Indiana Jones and the Fate of Atlantis

Nostalgia is a word we use a lot when we talk about old games, and it gets thrown around a whole bunch when old games get a re-release. Let me first indulge in some nostalgia; it's relevant, I promise. It's the early nineties. I have a mere four years under my belt, and my mother decides she needs a computer in the house for work. Excited by what this means for entertainment, she also buys 'Indiana Jones and the Fate of Atlantis', and I met my first video game. I spent hours and hours on it and eventually, at a certain point in the game, the combination of early Macintosh technology and rudimentary memory storage resulted in a game-breaking crash at the same point during every playthrough. I was young, I didn't mind, I played something else.
Last year, the re-release of this game was massively overshadowed by that of various other point-and-click adventures that clambered onto Valve's Steam network, and it has been quickly forgotten again. I, presonally, did not miss this second coming. It dawned on me that I had never actually finished the game before, and as soon as I realised that, I had to download it, and download it I did.

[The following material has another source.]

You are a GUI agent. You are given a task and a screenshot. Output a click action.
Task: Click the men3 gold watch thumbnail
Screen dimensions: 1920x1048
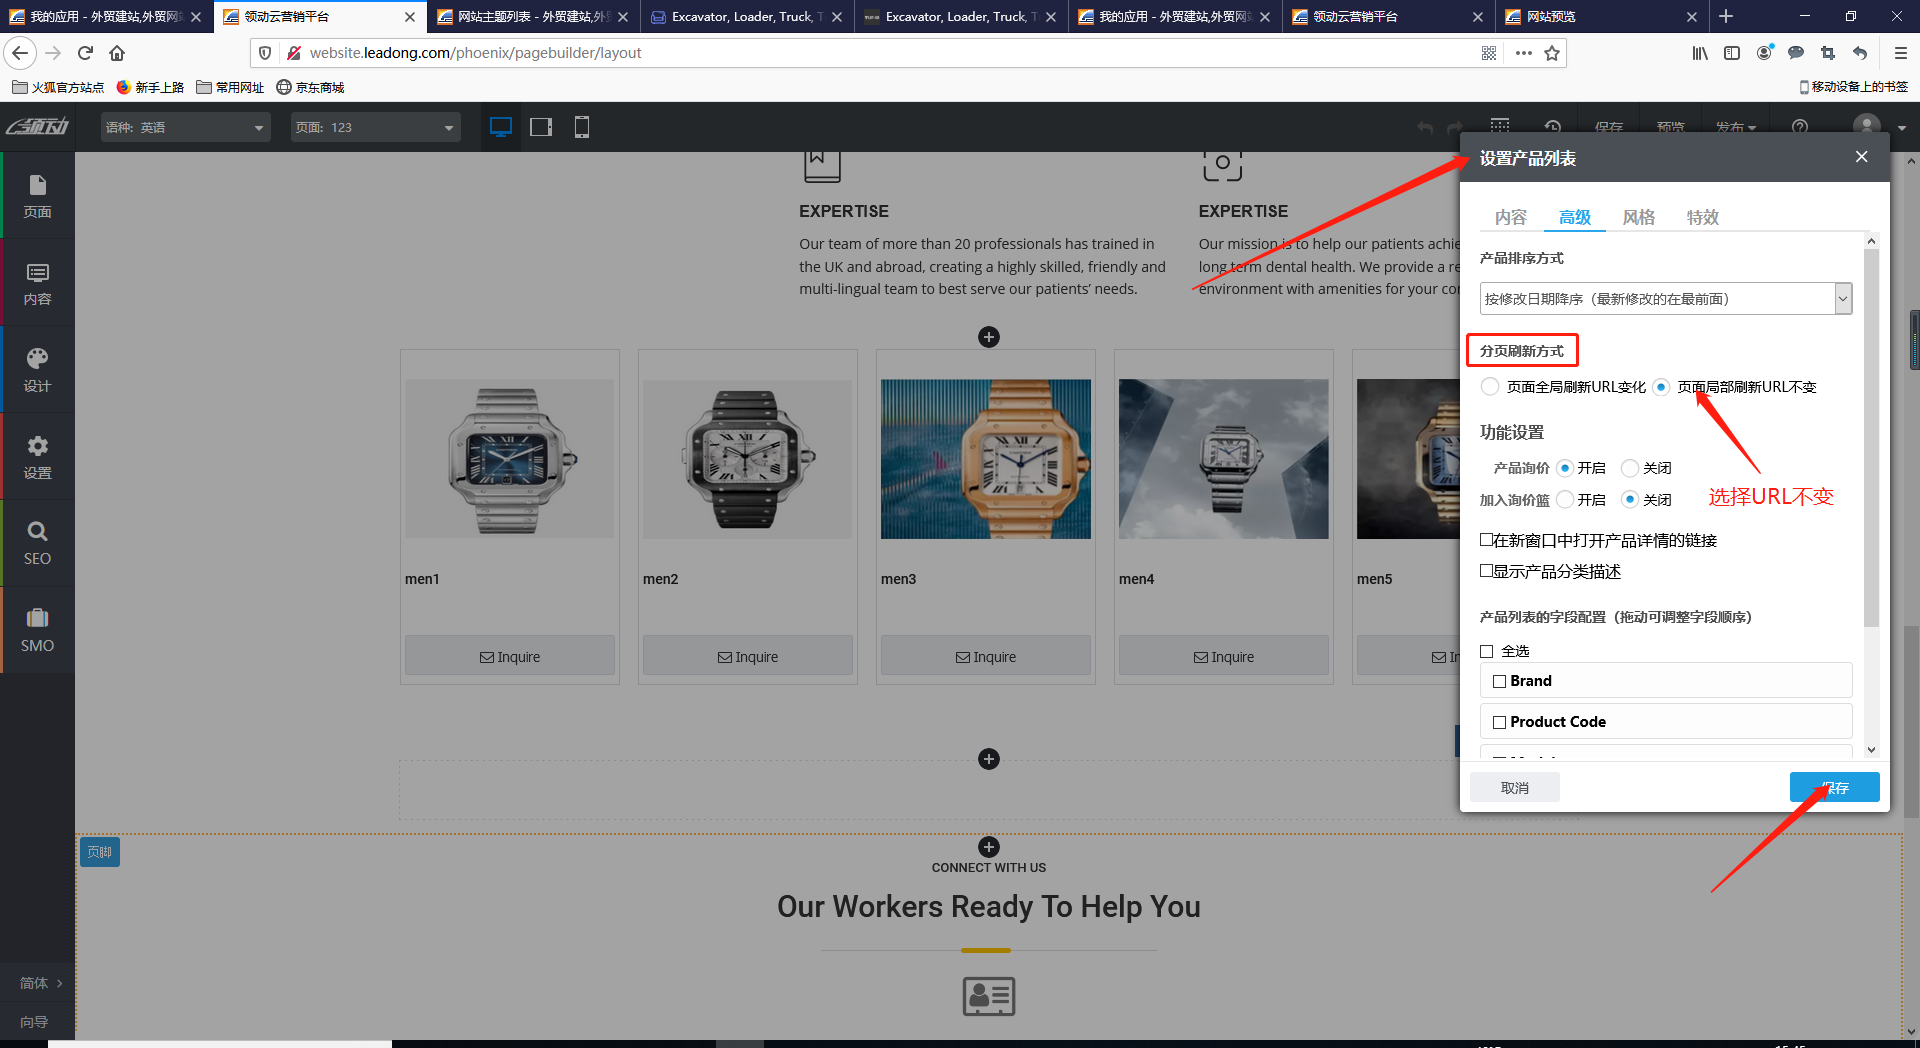pyautogui.click(x=985, y=459)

"How" is the first question that struck me. More precisely, "How did I ever manage to get that far through the game at the age of four?" and also, "How is it possible that I can remember almost all of this dialogue and almost none of the solutions to the puzzles?" I was genuinely stunned, some of the locations in this game are punishingly difficult to get past, at least without resorting to the wisdom of other players on the internet. I also discovered, to my delight, that there are three possible paths in the game. Replayability! I had no idea the game was so multifaceted.
I was flabbergasted, actually, at how much of the game must surely have gone over my head when I was younger; the dry, sarcastic sense of humour for example. Amazing, as well, is the music in this game. Obviously, it's almost two decades old, but it displays drama and accomplishment better than the soundtracks of some big-budget blockbusters from the current generation, all with really simple, electronically created melodies. I'm certain that in my youth I didn't have the nous to appreciate the 'American scholar taking on the big, bad Third Reich' plot in its brilliantly tounge-in-cheek entirety, but something made me keep playing it.
I think I've figured it out. It's Indy. I'd seen I think one of Dr. Jones' movies before I played the game, and I was already hooked. That's one of the great things about this game, the characters and dialogue are well done enough to keep it immersive, a real achievement when all you can really do is look at the background for things that look like they might be animated. Ok, so the combat is fantastically basic and you won't be surprised if I say the visuals are comically bad, but it's a great story, told in a way that might have you tearing your hair out, but never bored.
Summary: It's fun, it's silly, and it's Indiana Jones. Realistically, a lot of this game is what you would expect from it, it's a bit dated, but whether you find that endearing or frustrating will wind up being a matter of choice.
Recommendation: If you've got time for classic point-and-clicks, and haven't given this one a go yet, you're missing out. It's pretty cheep, and it'd be a shame not to give it a go. If you're more into epic and detailed scenery, explosions and realism then I'd probably give it a miss.